Sì, anche chi lavora nelle Ong percepisce un compenso. Quanto? Non si conoscono le cifre esatte, ma una cosa è certa: siamo lontani da quelle che circolano sui social network da mesi, rilanciate pochi giorni fa da un quotidiano. Giorgia Linardi, portavoce di SeaWatch in Italia, percepirebbe 5.000 euro al mese. Una bufala. Per smentirla non c'è bisogno di inchieste e documenti segreti: basta leggere la rendicontazione della Ong tedesca, disponibile online, e fare di conto.
Come nasce la bufala
Sarà che è il 20 giugno, giornata mondiale del rifugiato. Sarà che la nave SeaWatch 3 è al largo di Lampedusa da una settimana senza poter attraccare. Sta di fatto che i meme sul compenso di Giorgia Linardi - accompagnati da commenti offensivi, con i soliti cenni all'essere donna e ai cliché sugli uomini di colore - sono tornati a rimbalzare sui social. Da dove spuntano questi 5.000 euro? Il documento dice che SeaWatch ha raccolto poco meno di 1,8 milioni in donazioni tra gennaio e ottobre 2018. I contributi si sono impennati a partire da luglio, probabilmente per la visibilità avuta dalla Ong, che in tutto il 2017 di milioni ne aveva ricevuti 1,6. Nei primi dieci mesi dello scorso anno, le spese sono state di 1,4 milioni di euro: più della metà sono servite per mantenere in attività la SeaWatch 3.
Ma c'è anche un 4,5% destinato al “team italiano”, che dovrebbe essere composto dalla sola portavoce: 62.815,17 euro. Se la cifra fosse divisa per 12 mensilità, significherebbe 5.234 euro ogni trenta giorni. E qui la bufala prende corpo. Peccato che sbagli sia il conto delle spese sia un paio di operazioni aritmetiche.
Le spese di SeaWatch in Italia
Il rendiconto di SeaWatch in Italia va da gennaio a settembre 2018, nove mesi. Quindi la spesa mensile sarebbe di 6.979,46 euro. Allora Giorgia Linardi prende ancora di più di quel che si dice? No. I fondi destinati al team italiano non vanno tutti alla portavoce. Lo stesso articolo di Libero, pur facendo cenno nel titolo (tra virgolette) a una “paga stellare”, afferma che i 5.000 euro (che in realtà sono 6.979,46) sono “sicuramente un'esagerazione”, perché includono “spese per i viaggi, i telefoni e altro”. Non è un'ipotesi: anche questo è scritto nel documento di SeaWatch.
La voce principale riguarda “il personale” che fornisce “servizi esterni”: 26.159 euro (cioè poco più di 2900 euro al mese).

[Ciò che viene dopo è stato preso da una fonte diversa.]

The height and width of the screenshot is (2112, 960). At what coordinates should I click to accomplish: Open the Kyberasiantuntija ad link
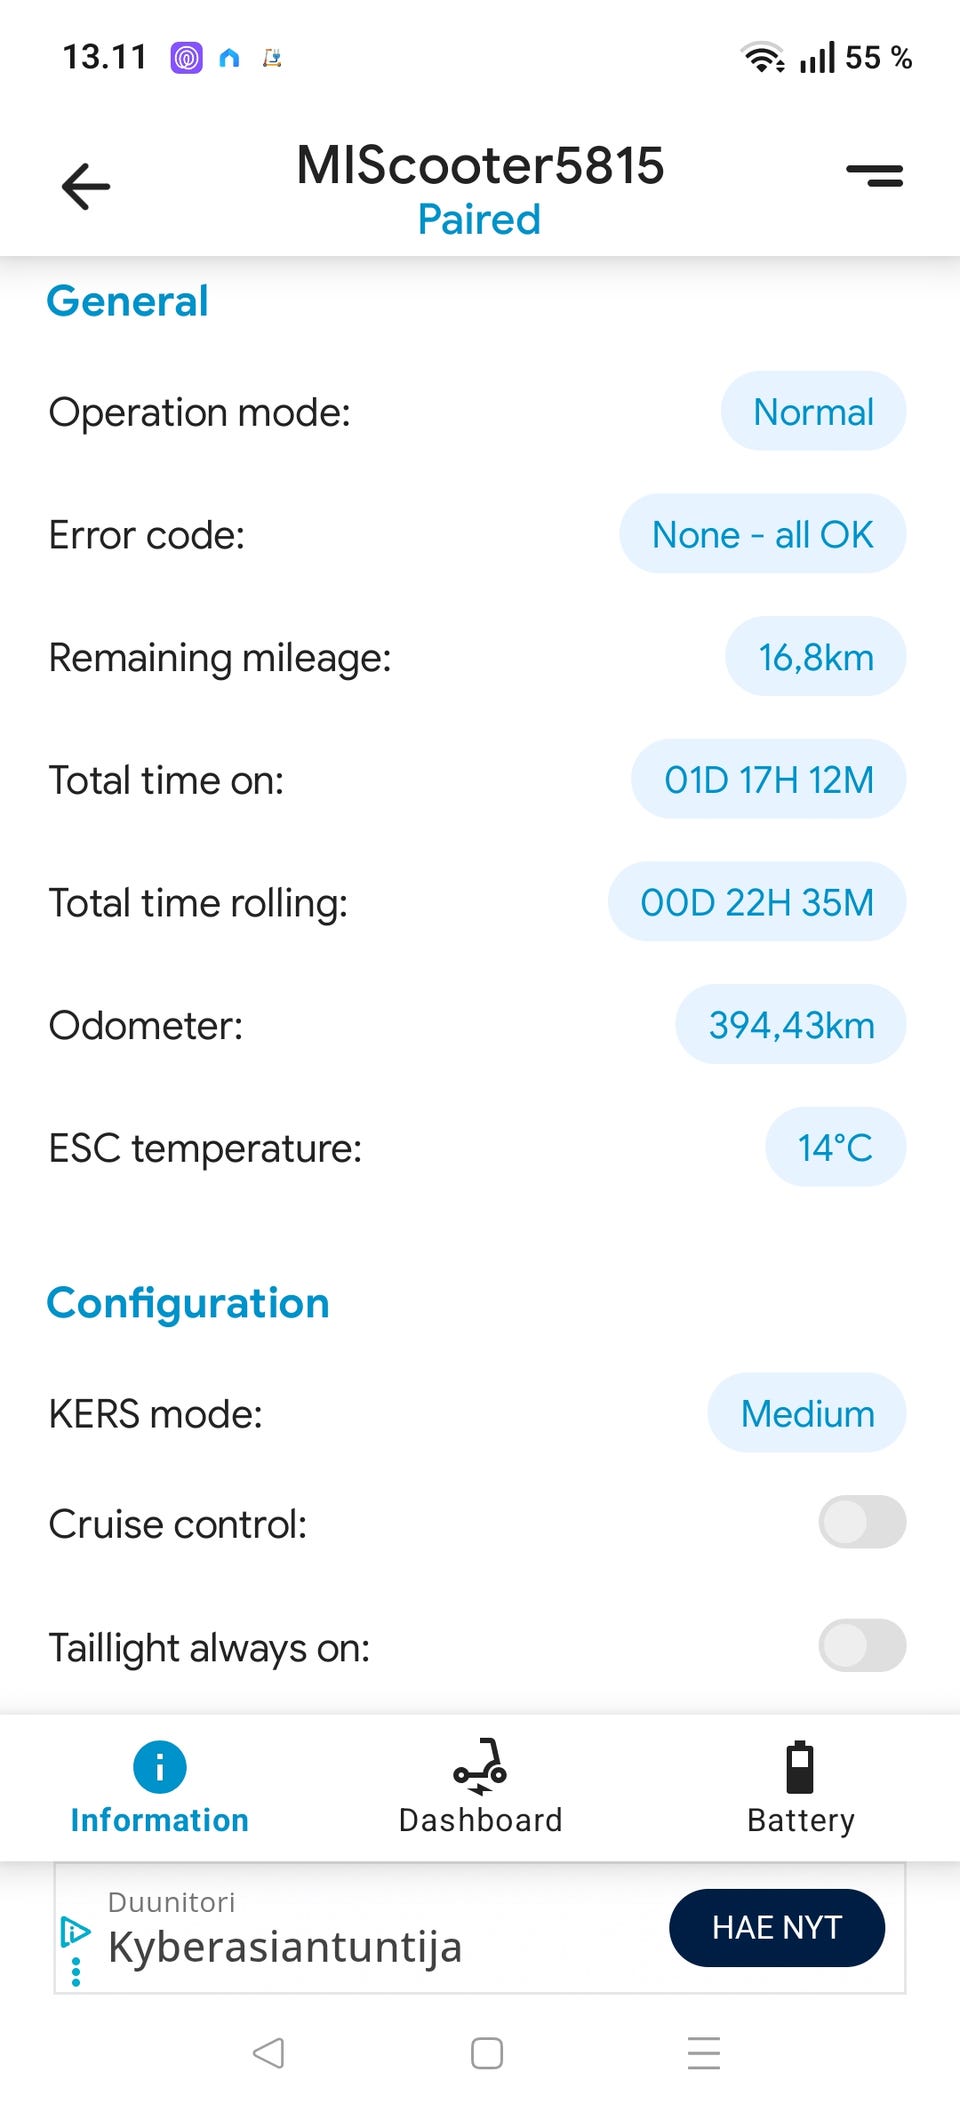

Poi ci sono i costi “operativi e tecnici”: quasi 24.400 euro. In nove mesi sono poi stati spesi 6.824 euro in voli aerei, 2.204 in telecomunicazioni, 1.509 in “altri costi di viaggio”, 746 euro per cibo e bevande, 892 euro per “ufficio e backoffice”, 90 euro in cancelleria. Quei 5.000 euro (che in realtà sono 6.979,46) sono quindi la cifra necessaria per mantenere l'attività di SeaWatch in Italia e non lo stipendio di Giorgia Linardi.